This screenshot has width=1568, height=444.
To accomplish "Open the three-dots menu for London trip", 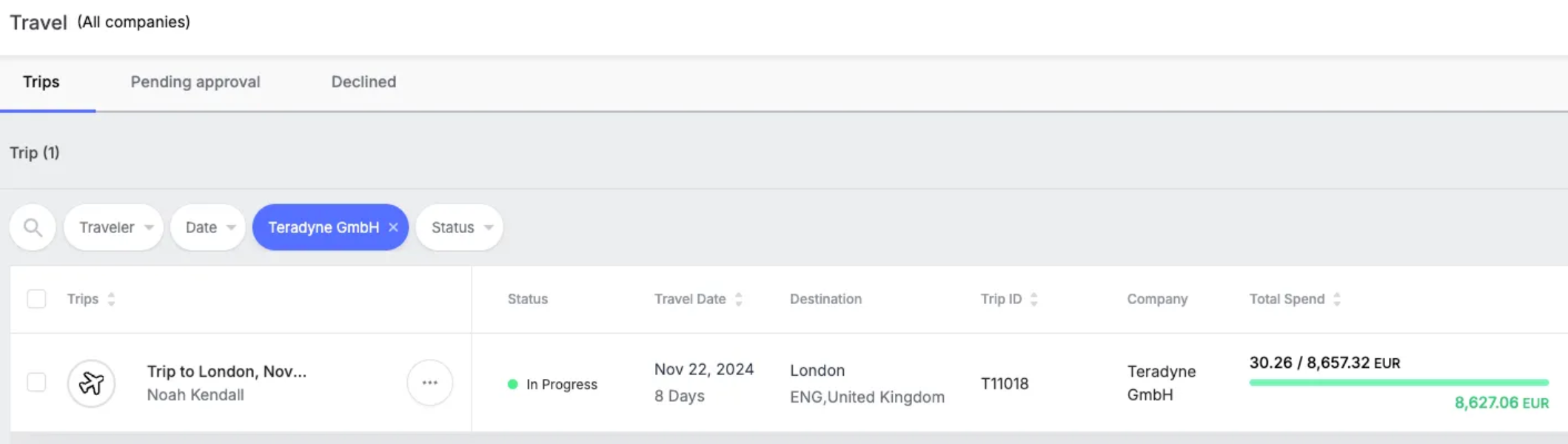I will click(429, 383).
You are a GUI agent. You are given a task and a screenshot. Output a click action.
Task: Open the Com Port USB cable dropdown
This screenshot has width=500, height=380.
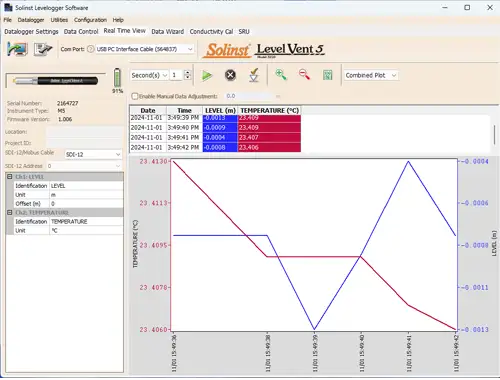144,49
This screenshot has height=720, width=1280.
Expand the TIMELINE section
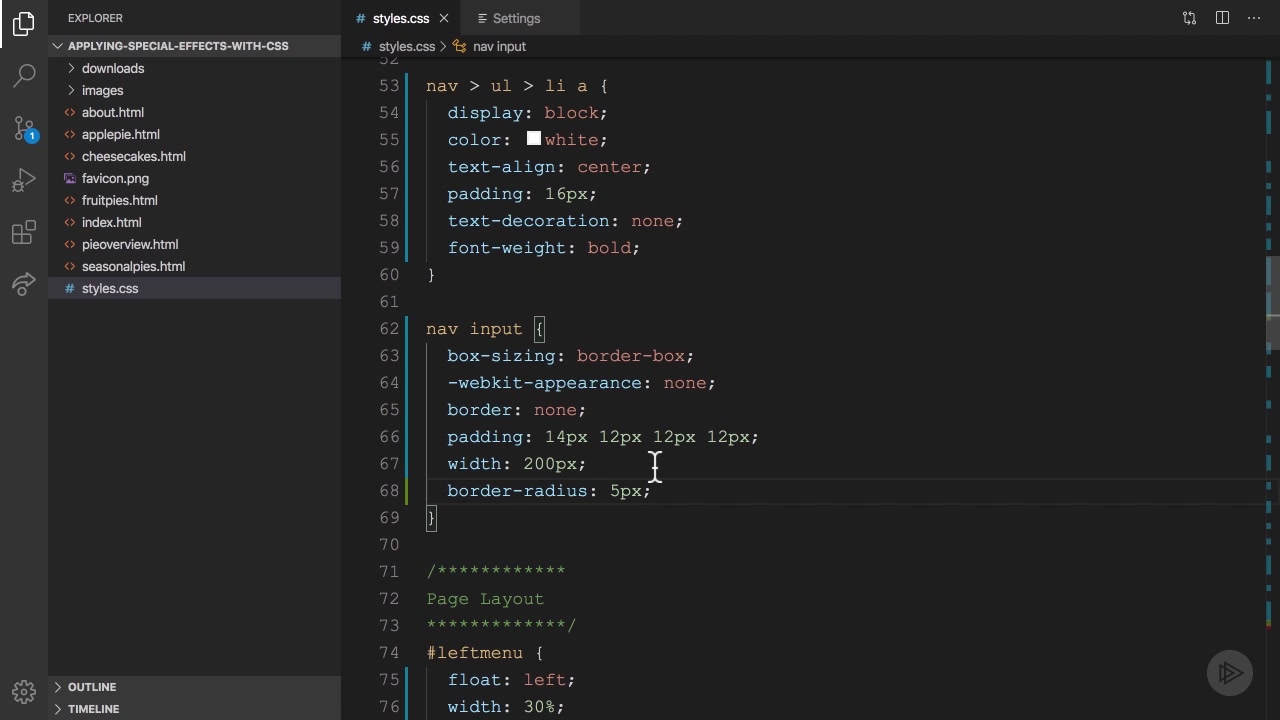(93, 709)
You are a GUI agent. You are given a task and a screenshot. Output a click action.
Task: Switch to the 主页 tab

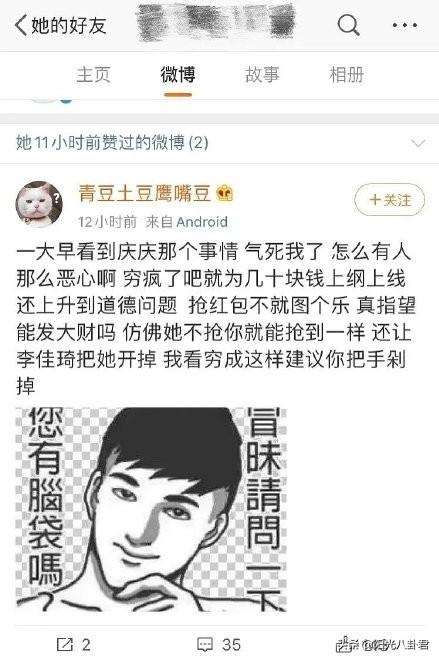pos(93,75)
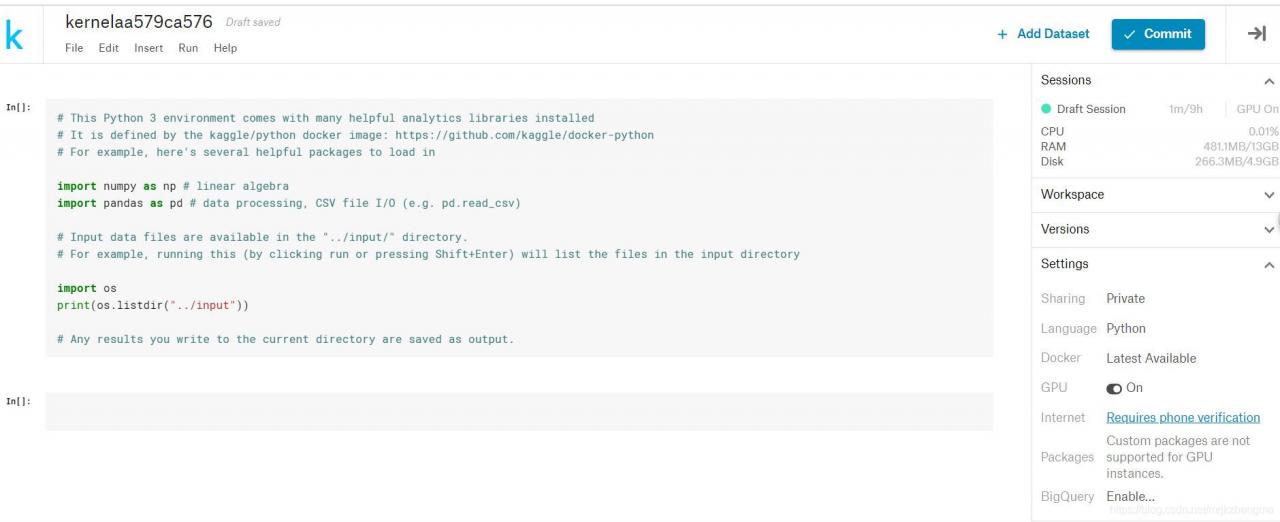Select the Latest Available Docker setting
The image size is (1280, 522).
(1151, 358)
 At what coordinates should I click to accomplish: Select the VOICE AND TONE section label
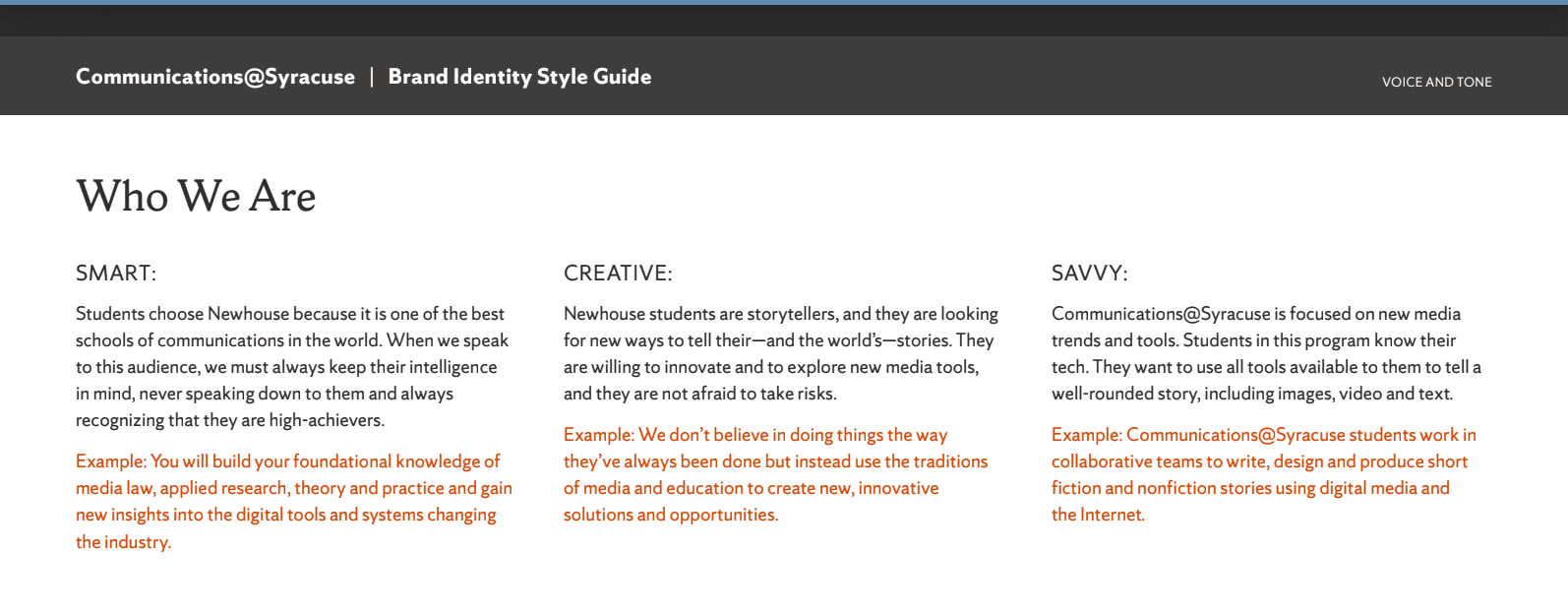[1436, 82]
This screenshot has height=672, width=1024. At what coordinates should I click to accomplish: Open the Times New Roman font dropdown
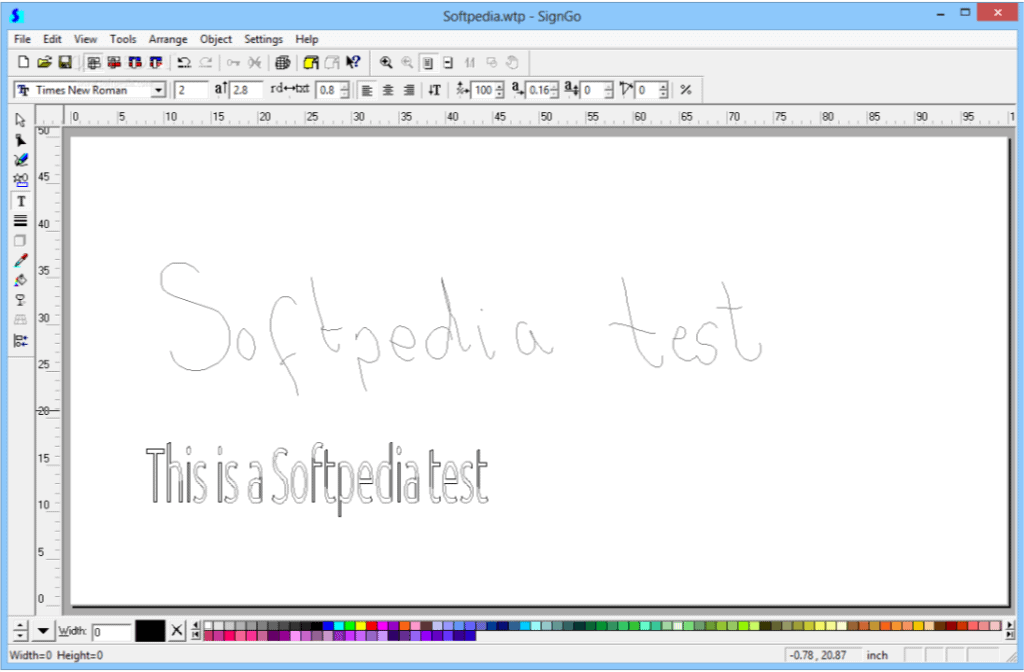[158, 89]
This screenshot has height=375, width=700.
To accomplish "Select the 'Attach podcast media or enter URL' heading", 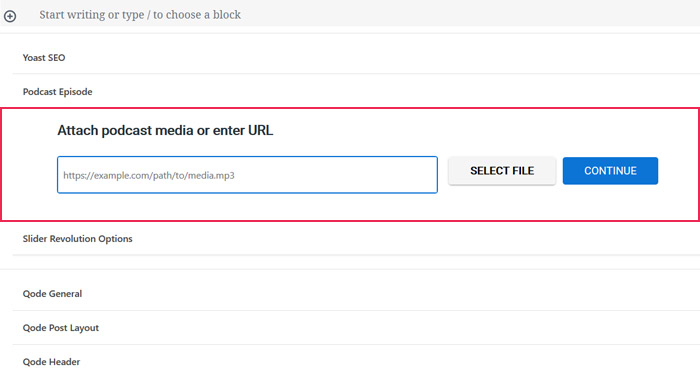I will pos(165,130).
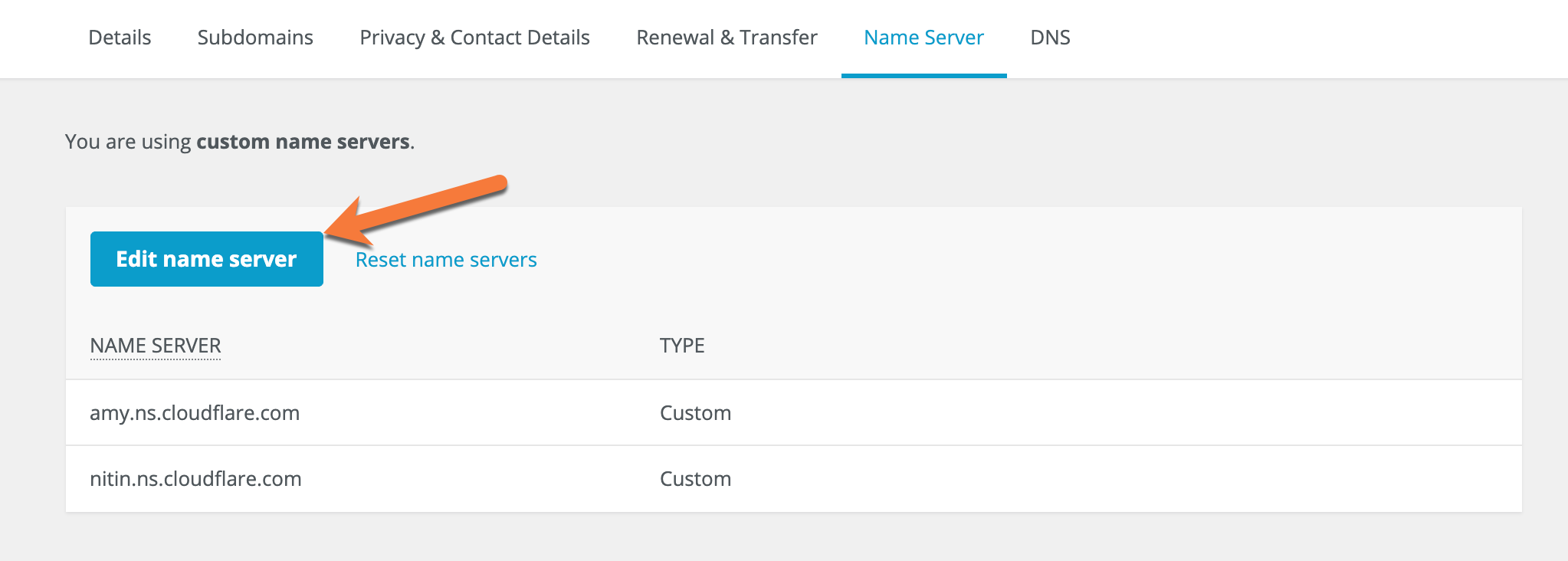Click Custom type in the amy row
The image size is (1568, 561).
pyautogui.click(x=695, y=413)
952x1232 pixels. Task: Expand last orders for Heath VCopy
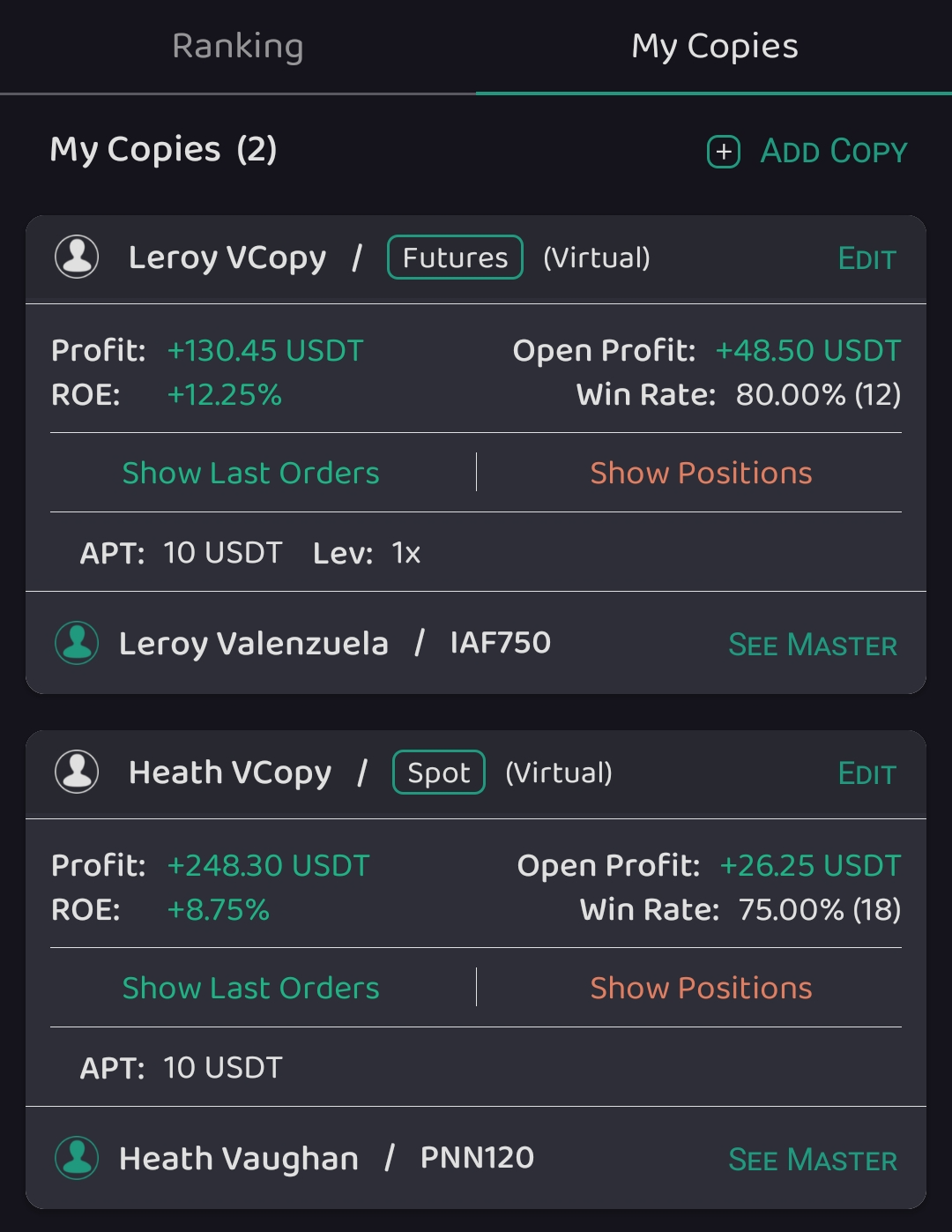click(x=250, y=988)
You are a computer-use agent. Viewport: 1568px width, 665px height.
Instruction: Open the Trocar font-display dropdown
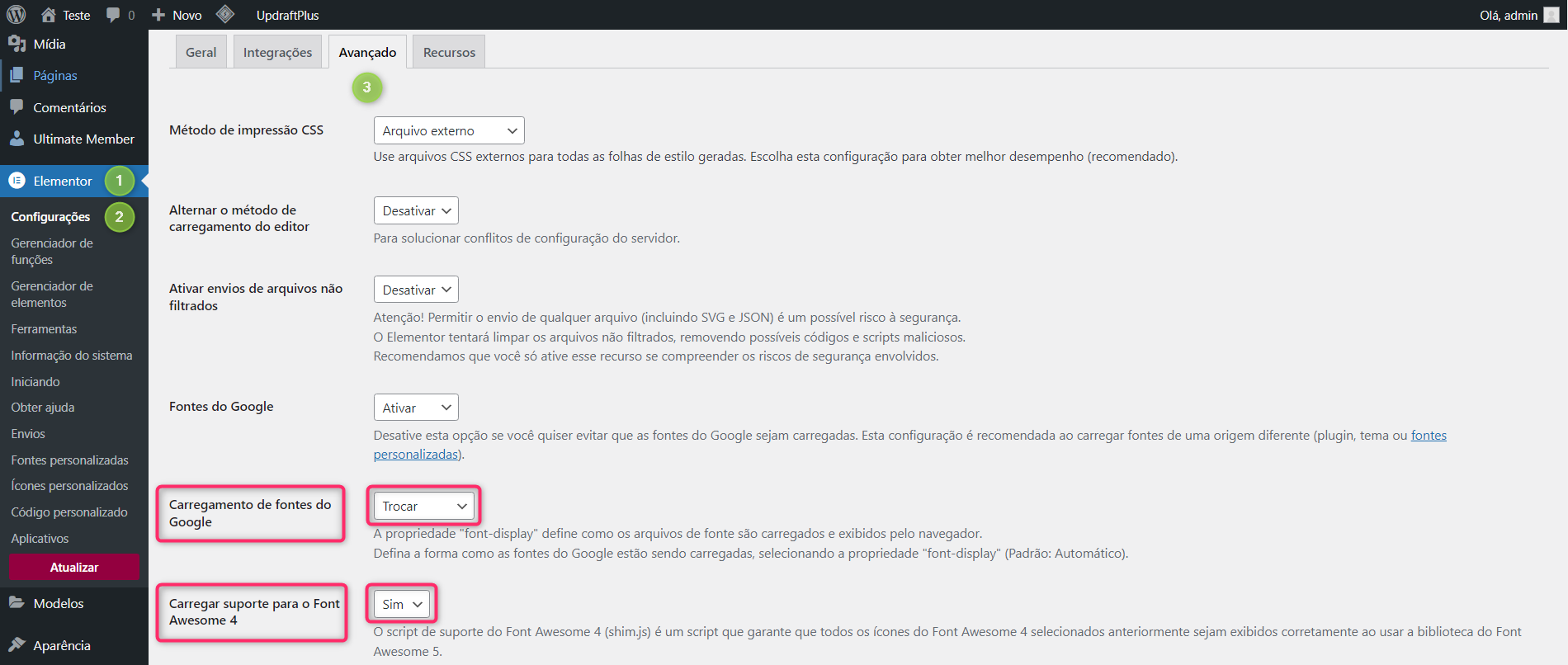point(424,506)
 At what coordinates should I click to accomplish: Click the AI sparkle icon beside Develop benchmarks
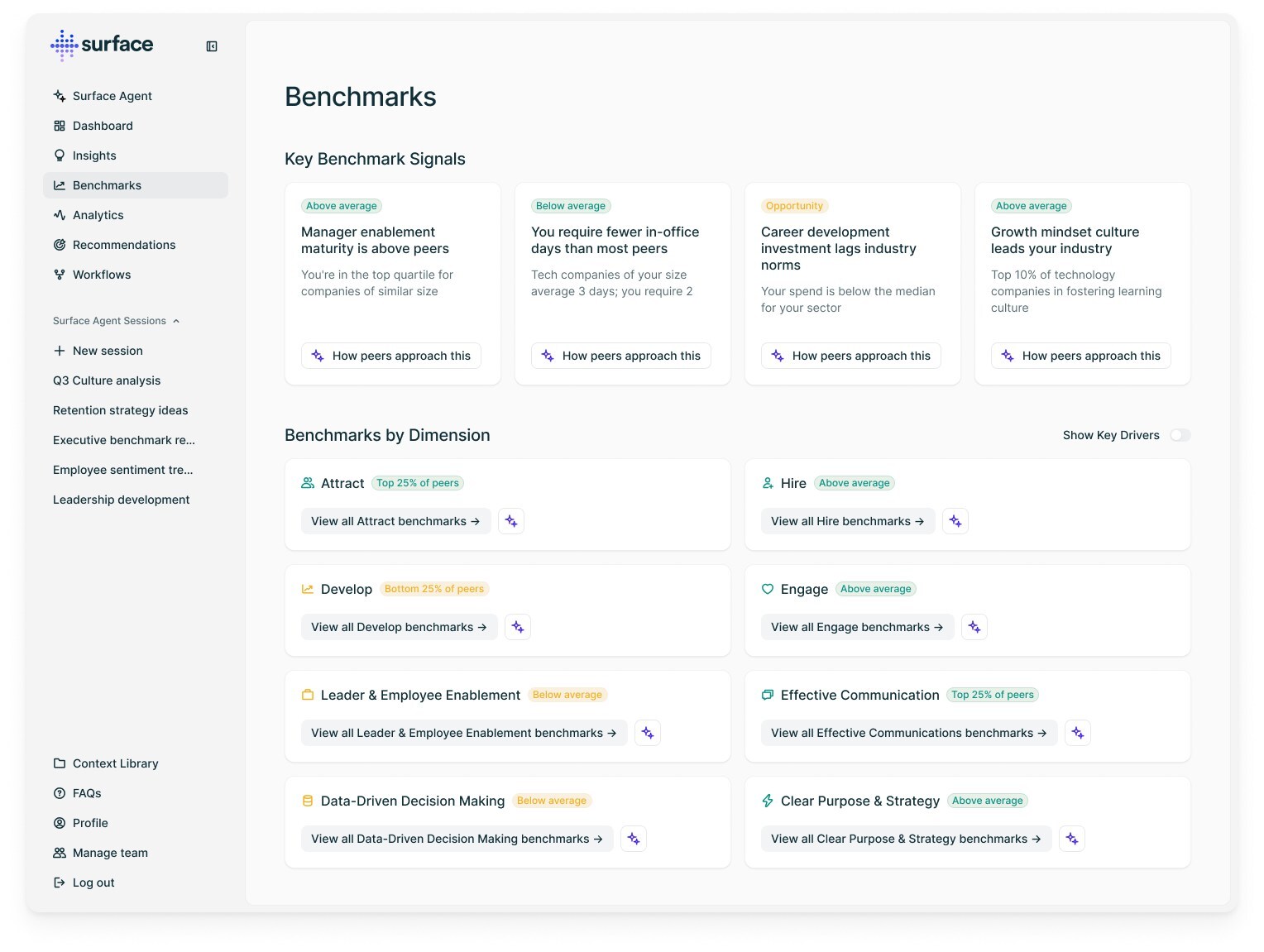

_ _ _

**Problem description**
Look above for the line with "Expand the TIMELINE section" and the line with "This screenshot has height=375, width=700."; set down those two lines and all lines between them exactly, without pictures and without anything else.

**Task result**
Expand the TIMELINE section
(93, 709)
You are a GUI agent. You are given a task and a screenshot. Output a click action.
Task: Switch to the 主页 tab

pos(93,75)
Select the Latest Available Docker setting
The image size is (1280, 522).
(1151, 358)
 At what coordinates should I click to accomplish: Select the VOICE AND TONE section label
[1436, 82]
This screenshot has height=672, width=1024. At what coordinates should I click to accomplish: Open the Times New Roman font dropdown
[158, 89]
This screenshot has height=375, width=700.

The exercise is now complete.